Off Alley - Seattle

2024-02-15

I don't often write restuarant recommendations, but if you are ever in Seattle and you are into food, you must go to Off Alley. It is the best resturant I have ever been to.

Off Alley is situated in a literal alley in Columbia City, south of Seattle. It has 16 seats, and they don't take reservations after 6pm. The menu changes frequently (they post it on Instagram). The menu is written on a blackboard, and drinks are handwritten in a school notebook. If you're into wine, they have an always changing selection of bottles that are open, which you can get by the glass.

eel and porcini mushrooms

A smoked piece of eel on top of a grilled porcini mushroom.

Porchetta with morel mushroom sauce

A Porchetta style rolled pork belly, stuffed with brioche, with a morel sauce.

scallops with eel cream

Raw scallops, smoked eel cream, pickled chantarelle mushrooms.

rabbit kidneys on toast

Rabbit kidneys, toast, ham and sherry sauce.

The food at Off Alley is razor sharp - the flavors are intense, the textures are varied, and sweet/salty/smooth/smokey/sour elements of dishes come from unusual places, and with a healthy disregard for existing culinary technique. The scallop dish is substantially all a similar texture - soft raw scallops, thickened cream, soft pickled mushrooms. But flavour contrast between these elements is so massive that it still smacks you in the face - rarely is a creamy sauce the "smoke" element of a dish. Rarely is the main protein the sweet flavour. These type of nuance is achieved regularly, but despite this the food is not fussy, and you would struggle to define it as elevated or modern.

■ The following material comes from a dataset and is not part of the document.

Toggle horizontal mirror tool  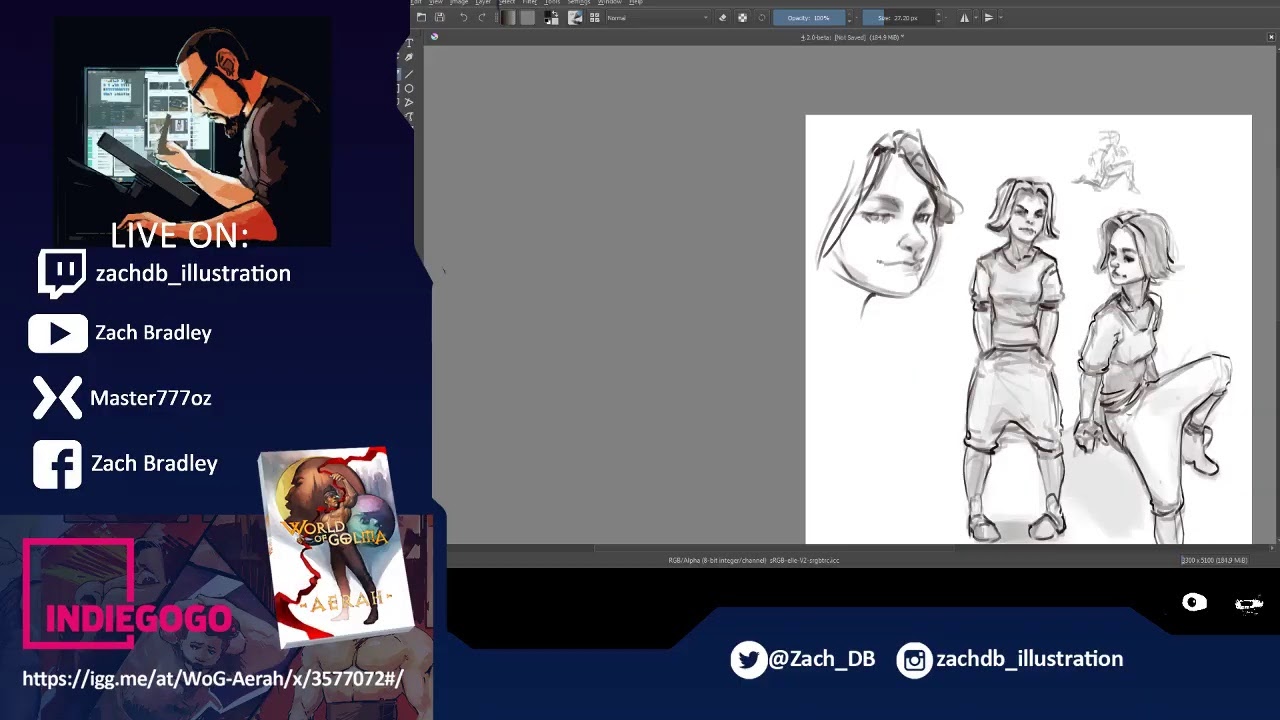pyautogui.click(x=964, y=18)
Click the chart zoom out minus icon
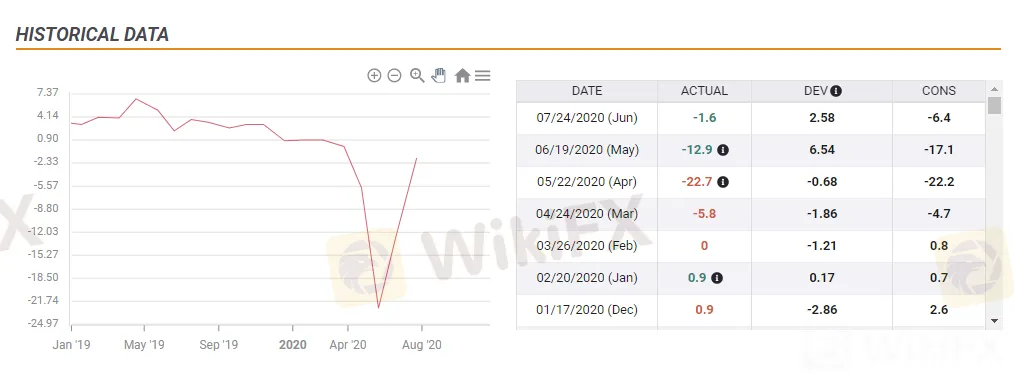The image size is (1014, 391). tap(394, 76)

Other dishes are just obviously delicious combinations of things, like the porchetta with morel sauce, or the eel and porcini mushroom. Sometimes these types of dishes would not be served in a restaurant - porchetta needs to be slow cooked, and isn't typically suited for a service kitchen. You will also eat things that you basically cannot eat anywhere else, because producing them at a commercial scale is not feasible. Rabbit kidneys on toast, gooseneck barnacles - you will not eat these things at other restaurants.

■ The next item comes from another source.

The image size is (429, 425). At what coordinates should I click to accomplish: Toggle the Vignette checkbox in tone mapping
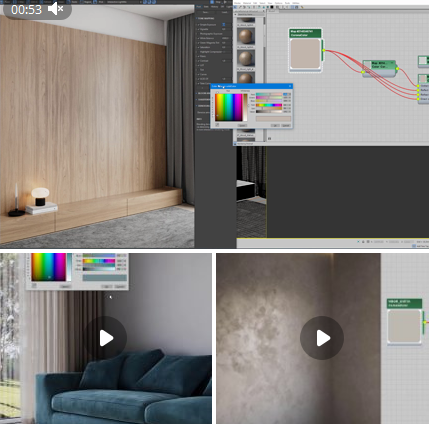click(x=198, y=29)
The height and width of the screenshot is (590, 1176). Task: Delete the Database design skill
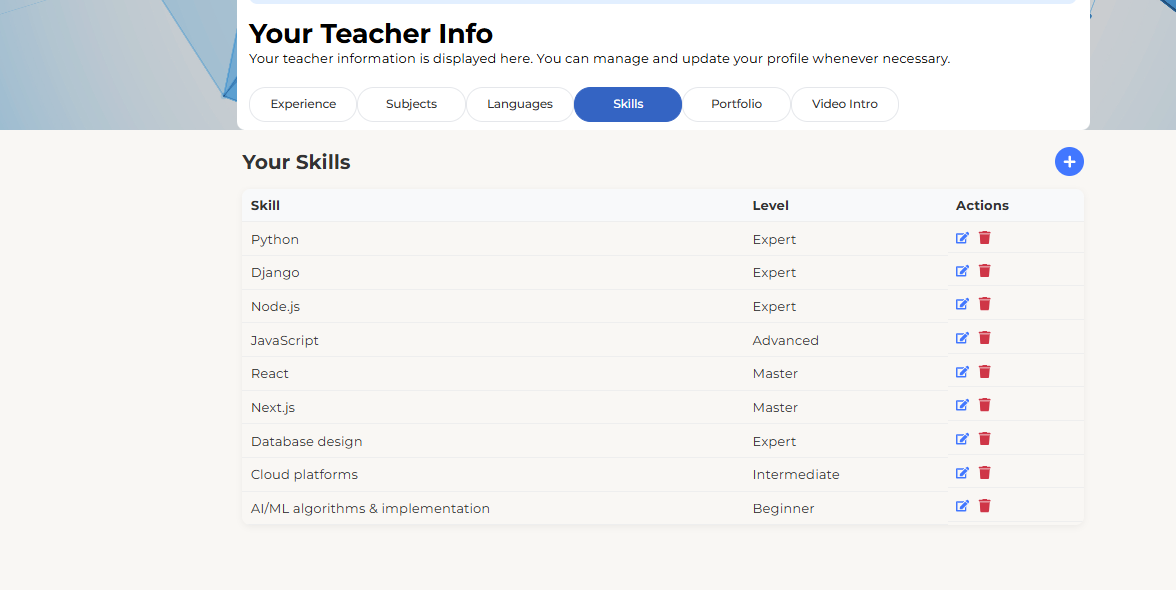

Off Alley is so good in part because it refuses to engage with the stereotypical meaning of "success" for a restuarant. The co-owners are not interested in "scaling a concept", or "building a brand". They are interested in making the best food they can, and serving it to people who appreciate it, whilst also listening to the Ramones at full volume. Off Alley is such a radical idea that it makes eating there feels almost counter-cultural. It is a place that is so good, and so unique, that it feels like it should not exist. But it does, and you should go there.